Word and element location listing

#####

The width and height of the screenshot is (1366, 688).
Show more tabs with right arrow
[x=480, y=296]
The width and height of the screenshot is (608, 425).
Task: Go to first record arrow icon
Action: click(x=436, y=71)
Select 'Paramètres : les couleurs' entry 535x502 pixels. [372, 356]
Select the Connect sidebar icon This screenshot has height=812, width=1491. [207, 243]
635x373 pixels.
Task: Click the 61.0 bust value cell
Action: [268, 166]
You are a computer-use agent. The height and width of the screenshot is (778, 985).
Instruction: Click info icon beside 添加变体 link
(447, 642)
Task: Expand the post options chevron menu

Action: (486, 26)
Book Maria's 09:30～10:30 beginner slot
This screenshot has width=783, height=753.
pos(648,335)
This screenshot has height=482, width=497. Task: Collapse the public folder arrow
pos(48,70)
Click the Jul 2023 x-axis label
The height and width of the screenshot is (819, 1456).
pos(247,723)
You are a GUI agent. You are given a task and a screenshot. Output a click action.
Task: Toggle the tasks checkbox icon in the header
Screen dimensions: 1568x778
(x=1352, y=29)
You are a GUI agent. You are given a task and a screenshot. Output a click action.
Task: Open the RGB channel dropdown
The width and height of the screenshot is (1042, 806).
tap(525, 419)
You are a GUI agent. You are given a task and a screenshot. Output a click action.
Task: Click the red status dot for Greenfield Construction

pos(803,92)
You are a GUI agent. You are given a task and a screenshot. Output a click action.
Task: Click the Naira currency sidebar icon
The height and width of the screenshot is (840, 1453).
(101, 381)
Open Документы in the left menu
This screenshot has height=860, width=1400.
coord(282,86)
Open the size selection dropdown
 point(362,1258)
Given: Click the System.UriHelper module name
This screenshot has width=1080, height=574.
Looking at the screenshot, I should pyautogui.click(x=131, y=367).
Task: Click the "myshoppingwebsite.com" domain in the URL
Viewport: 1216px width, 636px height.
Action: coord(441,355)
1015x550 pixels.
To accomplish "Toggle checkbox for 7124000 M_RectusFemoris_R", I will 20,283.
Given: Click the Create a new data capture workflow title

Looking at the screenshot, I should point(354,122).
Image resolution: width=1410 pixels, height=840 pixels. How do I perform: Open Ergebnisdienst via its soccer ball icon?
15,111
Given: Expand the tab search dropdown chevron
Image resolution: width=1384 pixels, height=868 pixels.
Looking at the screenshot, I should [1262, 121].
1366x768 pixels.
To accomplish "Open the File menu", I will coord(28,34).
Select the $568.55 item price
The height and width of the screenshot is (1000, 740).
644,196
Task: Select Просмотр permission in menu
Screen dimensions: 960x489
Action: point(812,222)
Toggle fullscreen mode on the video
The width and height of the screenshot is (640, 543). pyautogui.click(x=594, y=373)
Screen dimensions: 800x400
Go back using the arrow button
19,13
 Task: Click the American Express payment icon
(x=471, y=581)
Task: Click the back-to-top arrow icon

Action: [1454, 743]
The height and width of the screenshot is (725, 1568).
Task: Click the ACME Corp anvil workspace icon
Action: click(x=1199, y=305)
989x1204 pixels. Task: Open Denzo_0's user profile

#####

**TASK TO COMPLETE**: Copy out the listing from its first line through the line that contains "Action: coord(441,355)", keeping every line identical to the original.

**FULL OUTPUT**:
The width and height of the screenshot is (1366, 688).
Show more tabs with right arrow
[x=480, y=296]
The width and height of the screenshot is (608, 425).
Task: Go to first record arrow icon
Action: click(x=436, y=71)
Select 'Paramètres : les couleurs' entry 535x502 pixels. [372, 356]
Select the Connect sidebar icon This screenshot has height=812, width=1491. [207, 243]
635x373 pixels.
Task: Click the 61.0 bust value cell
Action: [268, 166]
You are a computer-use agent. The height and width of the screenshot is (778, 985).
Instruction: Click info icon beside 添加变体 link
(447, 642)
Task: Expand the post options chevron menu

Action: (486, 26)
Book Maria's 09:30～10:30 beginner slot
This screenshot has width=783, height=753.
pos(648,335)
This screenshot has height=482, width=497. Task: Collapse the public folder arrow
pos(48,70)
Click the Jul 2023 x-axis label
The height and width of the screenshot is (819, 1456).
pos(247,723)
You are a GUI agent. You are given a task and a screenshot. Output a click action.
Task: Toggle the tasks checkbox icon in the header
Screen dimensions: 1568x778
(x=1352, y=29)
You are a GUI agent. You are given a task and a screenshot. Output a click action.
Task: Open the RGB channel dropdown
The width and height of the screenshot is (1042, 806).
tap(525, 419)
You are a GUI agent. You are given a task and a screenshot. Output a click action.
Task: Click the red status dot for Greenfield Construction

pos(803,92)
You are a GUI agent. You are given a task and a screenshot. Output a click action.
Task: Click the Naira currency sidebar icon
The height and width of the screenshot is (840, 1453).
(101, 381)
Open Документы in the left menu
This screenshot has height=860, width=1400.
coord(282,86)
Open the size selection dropdown
 point(362,1258)
Given: Click the System.UriHelper module name
This screenshot has width=1080, height=574.
Looking at the screenshot, I should pyautogui.click(x=131, y=367).
Task: Click the "myshoppingwebsite.com" domain in the URL
Viewport: 1216px width, 636px height.
Action: coord(441,355)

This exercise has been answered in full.